Carte Blanche by Jeffery Deaver
*** ½ 517 pages Paperback Bantam
I have to admit my only prior Deaver experience was seeing the movie based on his novel the Bone Collector. I have always heard good things and it was on my list, but for one reason or another I just failed to get to it.
So when I saw this on the shelf at the library I was interested, mostly because Ian Fleming’s estate had asked Deaver to keep Bond alive in prose, just as they had in film with Casino Royale. This novel recasts Bond as a vet of Nato mission in Afghanistan.
Deaver has done a wonderful job updating the world with everything from tricked out Q-branch phones (IQphone) and agency turf wars. What makes this feel like a Fleming bond novel is the villain, more on that later.
The novel throws us into a Bond mission as he stops an attack on a train carrying dangerous chemicals. A young Serbian agent gets himself killed, but it is clear that Bond will be blamed. He is ordered back to England. When he returns he chases down evidence of a proposed terrorist attack leads to the founder of a South African based recycling company and its founder who has a fetish for looking at dead bodies.
I know nothing of Deaver’s political leanings, but making the villains liberal do-gooders like a recycler would have made my eyes roll in a Michael Crighton novel.
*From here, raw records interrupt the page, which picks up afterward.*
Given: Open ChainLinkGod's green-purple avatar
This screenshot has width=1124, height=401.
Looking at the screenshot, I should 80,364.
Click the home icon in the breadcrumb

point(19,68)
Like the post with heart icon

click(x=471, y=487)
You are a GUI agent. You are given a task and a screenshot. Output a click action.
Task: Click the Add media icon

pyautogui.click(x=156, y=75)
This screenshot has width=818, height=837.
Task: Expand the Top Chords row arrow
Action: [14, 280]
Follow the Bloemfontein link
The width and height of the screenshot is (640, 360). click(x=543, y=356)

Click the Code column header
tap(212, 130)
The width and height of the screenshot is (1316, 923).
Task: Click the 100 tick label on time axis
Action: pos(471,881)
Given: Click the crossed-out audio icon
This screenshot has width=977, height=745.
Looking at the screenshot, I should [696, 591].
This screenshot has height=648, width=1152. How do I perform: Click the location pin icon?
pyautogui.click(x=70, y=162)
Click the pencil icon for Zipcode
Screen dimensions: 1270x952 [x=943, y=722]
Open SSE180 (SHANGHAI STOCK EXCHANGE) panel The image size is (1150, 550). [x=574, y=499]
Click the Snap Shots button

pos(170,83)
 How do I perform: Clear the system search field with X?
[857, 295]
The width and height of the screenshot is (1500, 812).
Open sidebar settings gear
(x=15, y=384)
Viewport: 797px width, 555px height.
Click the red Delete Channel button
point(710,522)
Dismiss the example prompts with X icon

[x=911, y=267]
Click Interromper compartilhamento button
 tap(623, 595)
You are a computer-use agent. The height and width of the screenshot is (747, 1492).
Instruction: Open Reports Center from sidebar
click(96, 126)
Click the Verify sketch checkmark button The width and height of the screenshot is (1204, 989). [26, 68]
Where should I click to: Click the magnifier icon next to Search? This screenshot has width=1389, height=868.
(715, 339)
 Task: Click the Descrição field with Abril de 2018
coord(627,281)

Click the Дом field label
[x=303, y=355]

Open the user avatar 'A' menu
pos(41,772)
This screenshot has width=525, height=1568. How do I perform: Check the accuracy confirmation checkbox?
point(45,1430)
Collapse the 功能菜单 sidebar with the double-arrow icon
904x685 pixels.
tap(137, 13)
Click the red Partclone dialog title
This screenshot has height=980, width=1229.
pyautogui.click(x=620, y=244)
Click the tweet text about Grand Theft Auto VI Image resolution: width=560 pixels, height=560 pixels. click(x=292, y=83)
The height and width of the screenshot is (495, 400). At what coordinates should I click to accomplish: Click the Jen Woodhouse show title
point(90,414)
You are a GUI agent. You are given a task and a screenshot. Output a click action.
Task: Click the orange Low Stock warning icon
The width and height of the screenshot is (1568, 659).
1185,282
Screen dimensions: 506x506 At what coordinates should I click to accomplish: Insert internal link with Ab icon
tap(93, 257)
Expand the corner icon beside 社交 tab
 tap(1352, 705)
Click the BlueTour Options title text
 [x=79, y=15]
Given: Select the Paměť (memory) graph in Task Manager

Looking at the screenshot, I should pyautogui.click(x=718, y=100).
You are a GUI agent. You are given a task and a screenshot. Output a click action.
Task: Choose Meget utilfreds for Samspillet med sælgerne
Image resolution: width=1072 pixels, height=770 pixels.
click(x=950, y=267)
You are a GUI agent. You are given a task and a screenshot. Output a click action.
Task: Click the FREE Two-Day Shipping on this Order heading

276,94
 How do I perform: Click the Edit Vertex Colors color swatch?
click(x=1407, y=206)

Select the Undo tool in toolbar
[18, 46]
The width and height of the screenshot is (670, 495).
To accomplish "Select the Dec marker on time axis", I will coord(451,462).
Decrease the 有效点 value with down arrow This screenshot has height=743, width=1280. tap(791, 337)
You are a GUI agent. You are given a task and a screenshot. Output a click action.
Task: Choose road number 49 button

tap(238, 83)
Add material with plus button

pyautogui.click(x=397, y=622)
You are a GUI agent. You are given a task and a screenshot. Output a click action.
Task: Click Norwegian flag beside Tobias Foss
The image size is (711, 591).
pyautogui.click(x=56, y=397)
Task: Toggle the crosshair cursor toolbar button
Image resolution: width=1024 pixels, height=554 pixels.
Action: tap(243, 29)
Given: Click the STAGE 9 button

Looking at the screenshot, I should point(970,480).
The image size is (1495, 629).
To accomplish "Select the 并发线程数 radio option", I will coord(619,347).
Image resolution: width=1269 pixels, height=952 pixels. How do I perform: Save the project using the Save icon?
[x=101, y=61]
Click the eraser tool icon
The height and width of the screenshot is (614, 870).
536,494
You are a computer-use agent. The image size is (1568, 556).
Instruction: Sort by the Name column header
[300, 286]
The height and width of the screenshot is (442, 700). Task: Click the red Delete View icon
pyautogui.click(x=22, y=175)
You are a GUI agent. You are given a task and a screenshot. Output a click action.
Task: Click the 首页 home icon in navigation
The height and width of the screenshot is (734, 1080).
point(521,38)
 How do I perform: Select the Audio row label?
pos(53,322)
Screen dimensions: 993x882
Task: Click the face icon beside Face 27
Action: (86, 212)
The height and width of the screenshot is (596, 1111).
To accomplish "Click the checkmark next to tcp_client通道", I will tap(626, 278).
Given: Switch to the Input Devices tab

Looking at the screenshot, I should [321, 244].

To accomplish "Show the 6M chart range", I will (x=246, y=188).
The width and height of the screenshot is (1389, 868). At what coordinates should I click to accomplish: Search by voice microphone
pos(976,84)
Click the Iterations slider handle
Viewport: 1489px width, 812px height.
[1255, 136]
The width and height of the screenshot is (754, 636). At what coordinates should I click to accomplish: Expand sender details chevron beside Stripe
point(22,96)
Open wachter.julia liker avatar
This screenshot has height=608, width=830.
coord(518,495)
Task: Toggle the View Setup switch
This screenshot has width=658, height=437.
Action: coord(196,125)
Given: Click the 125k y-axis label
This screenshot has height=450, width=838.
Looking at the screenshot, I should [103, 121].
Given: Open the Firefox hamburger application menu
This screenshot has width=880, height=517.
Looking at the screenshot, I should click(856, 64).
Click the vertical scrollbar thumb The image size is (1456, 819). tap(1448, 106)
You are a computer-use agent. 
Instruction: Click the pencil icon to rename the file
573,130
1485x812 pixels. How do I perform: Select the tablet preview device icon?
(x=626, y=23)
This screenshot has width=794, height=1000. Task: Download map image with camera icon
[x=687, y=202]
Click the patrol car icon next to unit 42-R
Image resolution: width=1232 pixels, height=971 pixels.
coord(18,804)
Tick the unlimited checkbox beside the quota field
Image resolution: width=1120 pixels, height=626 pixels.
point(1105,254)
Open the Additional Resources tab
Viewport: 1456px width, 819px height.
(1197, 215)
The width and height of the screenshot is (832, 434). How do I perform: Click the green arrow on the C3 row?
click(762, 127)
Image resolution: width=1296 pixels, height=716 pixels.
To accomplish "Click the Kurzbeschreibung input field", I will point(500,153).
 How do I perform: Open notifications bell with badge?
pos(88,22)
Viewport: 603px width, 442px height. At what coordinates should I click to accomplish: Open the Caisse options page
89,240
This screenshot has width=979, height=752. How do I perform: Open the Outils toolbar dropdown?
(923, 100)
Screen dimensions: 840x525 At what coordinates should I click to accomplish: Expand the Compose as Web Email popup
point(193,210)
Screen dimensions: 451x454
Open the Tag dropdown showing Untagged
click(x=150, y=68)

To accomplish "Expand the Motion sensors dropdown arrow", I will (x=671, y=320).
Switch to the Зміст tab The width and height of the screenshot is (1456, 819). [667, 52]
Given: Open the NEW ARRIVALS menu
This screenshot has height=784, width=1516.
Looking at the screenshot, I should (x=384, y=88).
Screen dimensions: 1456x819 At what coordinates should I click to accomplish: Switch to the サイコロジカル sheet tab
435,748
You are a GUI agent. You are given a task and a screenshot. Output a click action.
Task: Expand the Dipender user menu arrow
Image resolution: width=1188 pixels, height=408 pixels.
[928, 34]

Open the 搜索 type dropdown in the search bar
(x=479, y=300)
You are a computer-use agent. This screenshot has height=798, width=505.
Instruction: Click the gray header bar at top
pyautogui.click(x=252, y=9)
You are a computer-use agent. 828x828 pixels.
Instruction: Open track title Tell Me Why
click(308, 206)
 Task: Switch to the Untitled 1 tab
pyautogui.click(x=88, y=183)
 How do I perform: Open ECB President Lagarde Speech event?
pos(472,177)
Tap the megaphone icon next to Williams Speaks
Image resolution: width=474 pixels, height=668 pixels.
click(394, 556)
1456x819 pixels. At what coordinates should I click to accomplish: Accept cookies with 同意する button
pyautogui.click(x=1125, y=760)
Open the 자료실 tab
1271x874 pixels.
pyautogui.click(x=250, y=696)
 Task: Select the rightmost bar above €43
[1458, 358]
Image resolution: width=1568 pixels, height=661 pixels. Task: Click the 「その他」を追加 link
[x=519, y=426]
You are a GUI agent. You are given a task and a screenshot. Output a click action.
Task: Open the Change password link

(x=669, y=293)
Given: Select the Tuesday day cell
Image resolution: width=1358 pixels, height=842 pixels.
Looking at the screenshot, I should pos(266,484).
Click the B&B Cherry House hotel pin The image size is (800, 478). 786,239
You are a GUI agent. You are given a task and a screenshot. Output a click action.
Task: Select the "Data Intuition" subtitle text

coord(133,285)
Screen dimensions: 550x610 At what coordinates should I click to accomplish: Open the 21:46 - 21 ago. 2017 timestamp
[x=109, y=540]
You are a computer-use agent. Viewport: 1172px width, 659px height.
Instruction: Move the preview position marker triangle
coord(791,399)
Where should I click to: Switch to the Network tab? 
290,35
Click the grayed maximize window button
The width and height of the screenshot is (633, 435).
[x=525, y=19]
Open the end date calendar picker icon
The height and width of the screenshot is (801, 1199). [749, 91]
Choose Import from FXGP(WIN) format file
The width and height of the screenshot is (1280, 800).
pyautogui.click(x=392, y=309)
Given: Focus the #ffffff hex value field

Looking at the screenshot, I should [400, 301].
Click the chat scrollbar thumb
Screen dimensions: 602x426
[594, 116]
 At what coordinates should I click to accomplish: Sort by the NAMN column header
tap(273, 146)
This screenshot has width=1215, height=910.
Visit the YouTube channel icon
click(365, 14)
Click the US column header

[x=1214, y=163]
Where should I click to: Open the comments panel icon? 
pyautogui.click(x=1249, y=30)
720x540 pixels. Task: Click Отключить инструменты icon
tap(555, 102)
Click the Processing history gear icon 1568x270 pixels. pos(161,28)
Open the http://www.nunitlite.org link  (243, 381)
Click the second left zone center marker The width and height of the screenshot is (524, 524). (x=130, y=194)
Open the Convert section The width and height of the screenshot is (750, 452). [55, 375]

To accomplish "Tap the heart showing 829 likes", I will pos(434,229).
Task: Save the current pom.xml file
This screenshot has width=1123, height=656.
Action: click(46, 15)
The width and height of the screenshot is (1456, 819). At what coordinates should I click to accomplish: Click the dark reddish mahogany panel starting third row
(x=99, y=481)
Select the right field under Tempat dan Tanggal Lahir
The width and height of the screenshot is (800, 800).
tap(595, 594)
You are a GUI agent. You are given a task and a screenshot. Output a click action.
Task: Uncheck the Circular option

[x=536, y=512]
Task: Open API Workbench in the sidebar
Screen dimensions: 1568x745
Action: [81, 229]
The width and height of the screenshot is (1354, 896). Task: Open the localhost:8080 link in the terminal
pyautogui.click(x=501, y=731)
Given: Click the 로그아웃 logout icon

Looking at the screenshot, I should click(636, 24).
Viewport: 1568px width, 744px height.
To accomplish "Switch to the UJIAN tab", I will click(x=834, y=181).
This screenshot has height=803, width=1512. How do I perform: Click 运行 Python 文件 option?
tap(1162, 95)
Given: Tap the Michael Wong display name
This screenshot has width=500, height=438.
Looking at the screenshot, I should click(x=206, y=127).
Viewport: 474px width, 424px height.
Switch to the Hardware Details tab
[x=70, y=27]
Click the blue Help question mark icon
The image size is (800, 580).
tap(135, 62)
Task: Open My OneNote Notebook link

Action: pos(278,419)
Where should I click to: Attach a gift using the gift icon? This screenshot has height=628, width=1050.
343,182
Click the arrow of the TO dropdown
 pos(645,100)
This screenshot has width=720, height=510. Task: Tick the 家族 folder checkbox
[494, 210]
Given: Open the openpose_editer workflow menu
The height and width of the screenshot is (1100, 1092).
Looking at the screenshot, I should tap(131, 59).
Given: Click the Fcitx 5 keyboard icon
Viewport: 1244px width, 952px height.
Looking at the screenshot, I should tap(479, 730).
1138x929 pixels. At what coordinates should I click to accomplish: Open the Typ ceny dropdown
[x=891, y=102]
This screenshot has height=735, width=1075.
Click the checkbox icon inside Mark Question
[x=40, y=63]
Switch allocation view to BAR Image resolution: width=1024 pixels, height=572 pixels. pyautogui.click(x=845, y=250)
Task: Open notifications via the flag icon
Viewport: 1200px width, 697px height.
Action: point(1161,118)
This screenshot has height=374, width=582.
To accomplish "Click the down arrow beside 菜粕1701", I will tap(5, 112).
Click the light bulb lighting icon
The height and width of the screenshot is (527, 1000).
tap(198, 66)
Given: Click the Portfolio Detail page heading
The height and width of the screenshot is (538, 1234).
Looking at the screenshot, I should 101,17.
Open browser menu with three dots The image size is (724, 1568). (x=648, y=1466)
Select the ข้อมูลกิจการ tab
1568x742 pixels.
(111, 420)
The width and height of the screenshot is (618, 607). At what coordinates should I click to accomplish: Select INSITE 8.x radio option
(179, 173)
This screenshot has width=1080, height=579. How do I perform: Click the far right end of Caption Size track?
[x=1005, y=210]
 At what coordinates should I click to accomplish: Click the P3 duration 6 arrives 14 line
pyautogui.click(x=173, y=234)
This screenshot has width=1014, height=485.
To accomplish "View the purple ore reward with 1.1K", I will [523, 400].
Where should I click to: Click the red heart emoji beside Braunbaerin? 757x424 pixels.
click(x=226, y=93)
Here he makes a perfect Bond villain, the almost tongue in cheek madmen world dominating maniac that Fleming did so well. To me this is the strongest aspect of the novel.
If there was any short coming for this novel is that I found it a little complicated, and sometimes found myself having to slow down and re-read pages. That is probably a ME problem and not the fault of the author.
I enjoyed it as a Bond novel and hope Deaver writes more. I might have to get around to his originals.